Of the over three million visitors who enjoy Yellowstone annually, fewer than one in 6,000 use Sylvan Pass in winter. At a time when our national parks are contending with an annual operations shortfall of more than $600 million that is intensifying the challenge to protect the parks' natural and cultural resources and historic artifacts, it defies imagination that Yellowstone can afford to spend a third of a million dollars every winter detonating explosives so that fewer than 500 visitors can travel through an avalanche-prone pass. While some have argued that keeping Sylvan Pass open is justified by the snowmobiling it affords, only an average of 90 snowmobiles have traveled over the pass in recent winters. That makes the cost of avalanche control a startling $3600 per snowmobile.
The proposal that Yellowstone should accept inherent health and safety risks, use explosives that also pose a threat to the park's resources and some hikers, and allocate a large sum of tax dollars to accommodate so few visitors is a stark exception within the National Park System. National parks including Glacier, Mount Rainier, North Cascades, Yosemite and Rocky Mountain long have employed winter road closures to avoid inherent hazards and uphold the National Park Service's protective management policies."
In 2007, the National Park Service concluded in an environmental impact study that the instability of snow is extreme at Sylvan Pass and noted that the road crosses through many of the natural chutes, "putting travelers at risk of being hit by an avalanche and swept down the slope, almost certainly to their deaths."

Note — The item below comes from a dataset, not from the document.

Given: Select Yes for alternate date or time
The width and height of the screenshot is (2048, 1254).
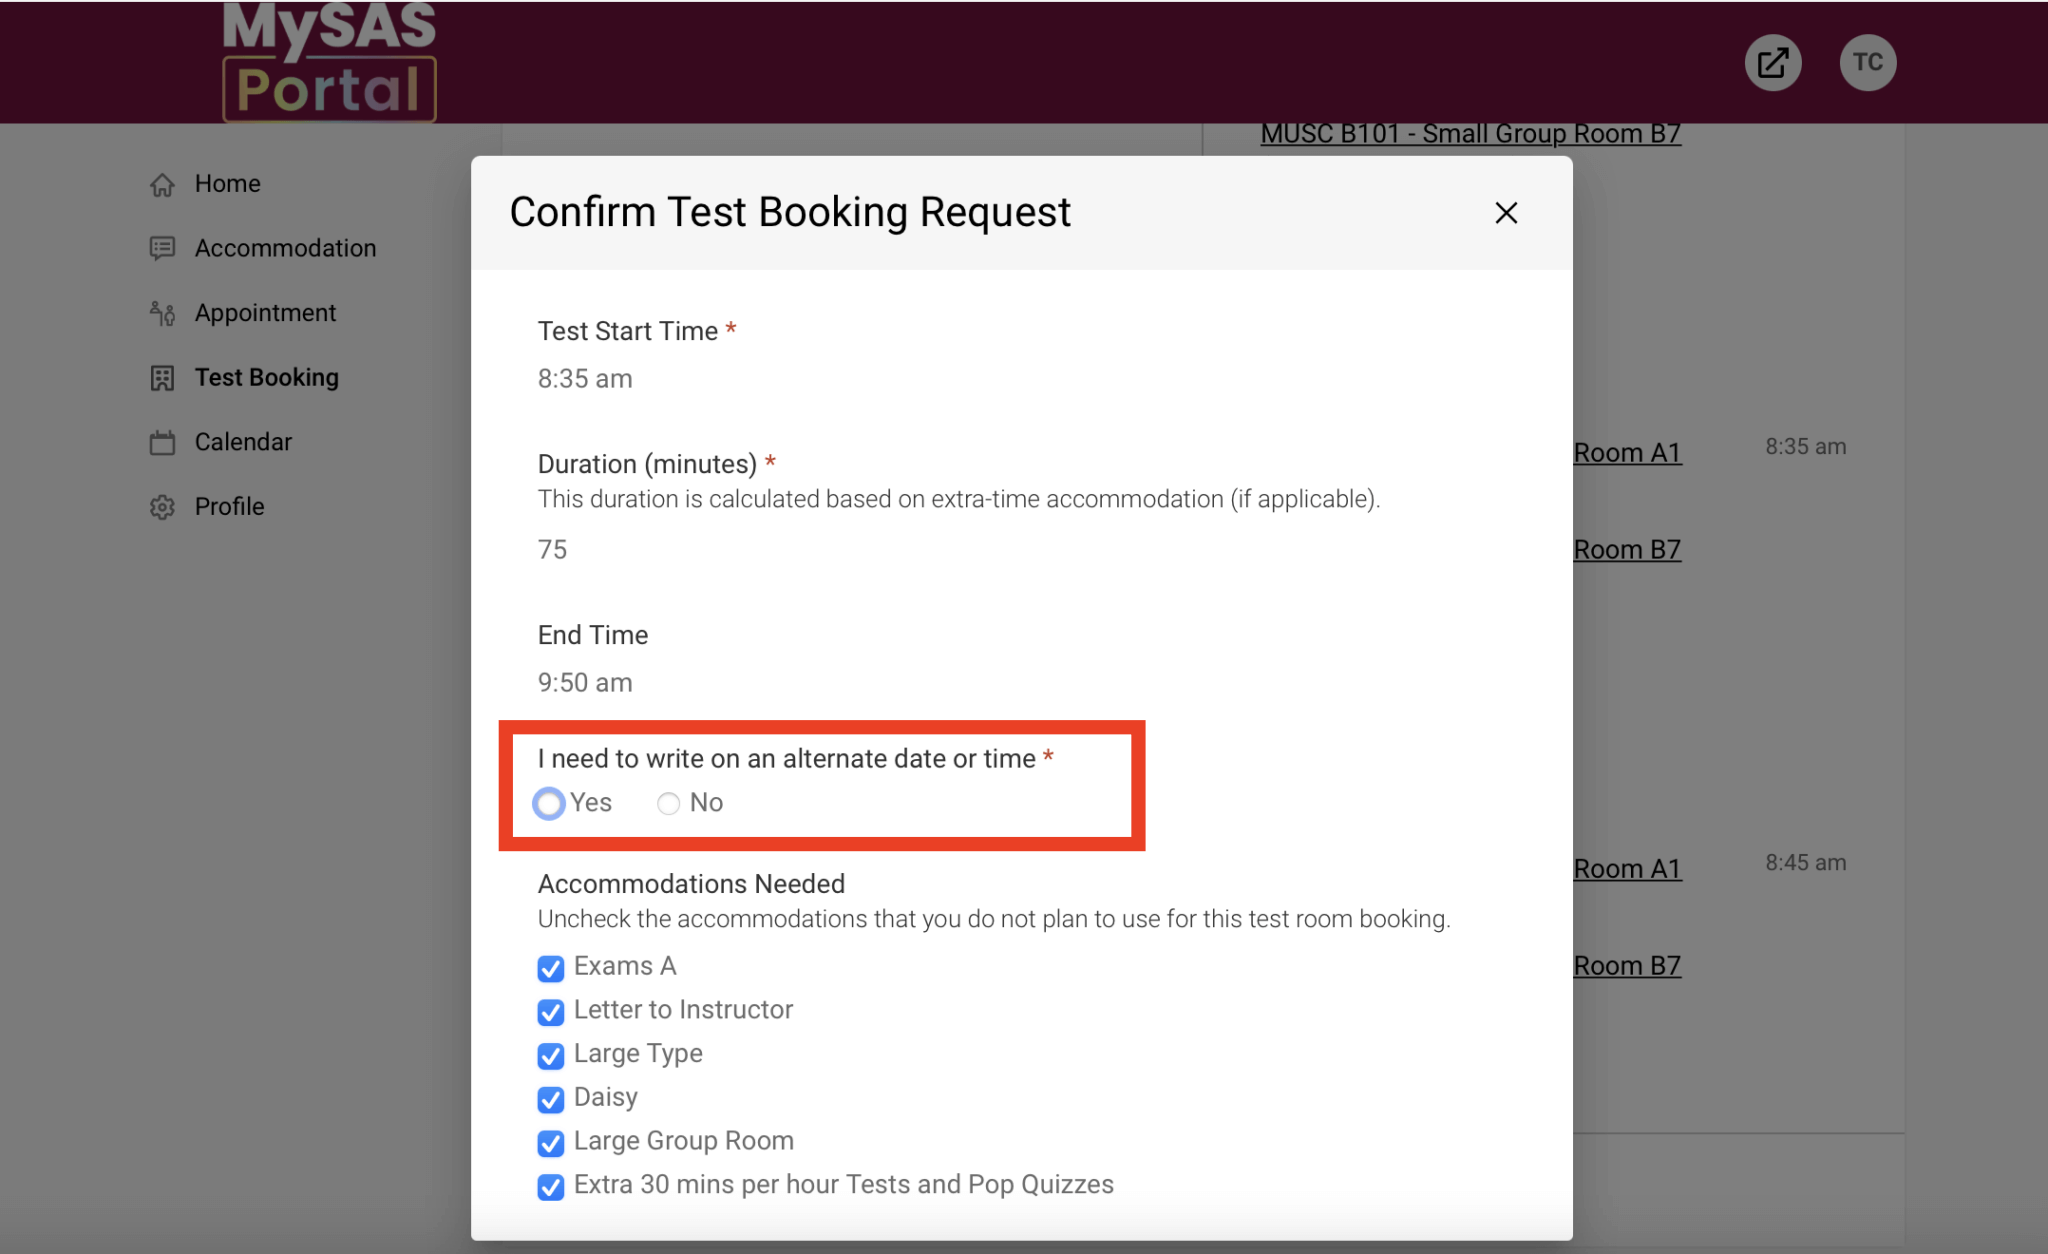Looking at the screenshot, I should point(548,803).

The 2007 study also described precautions put in place to reduce hazards to employees who perform avalanche control operations but then concluded, "Even with these mitigations, the risk remains extreme and unavoidable."
A new environmental impact study released just two months ago reached the same conclusion based on the facts: inherent hazards at Sylvan Pass cannot be mitigated fully and keeping the pass closed in winter is the safest option.

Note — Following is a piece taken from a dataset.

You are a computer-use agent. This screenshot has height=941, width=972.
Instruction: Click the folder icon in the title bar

The letter sent to the OMB concludes:
"We believe that the National Park Service's current proposal to downgrade health and safety in order to provide access for approximately 500 visitors at a cost of over $300,000--and to shell Yellowstone with explosives--is not in actuality the preferred option of the Superintendent of Yellowstone National Park nor the Director of the National Park Service; that political pressure has shaped the proposal over which a decision is due later this year.
We respectfully ask you to help assure that safety will be the top priority in management of winter use in Yellowstone."
The full letter is attached can be found online at: www.npsretirees.org.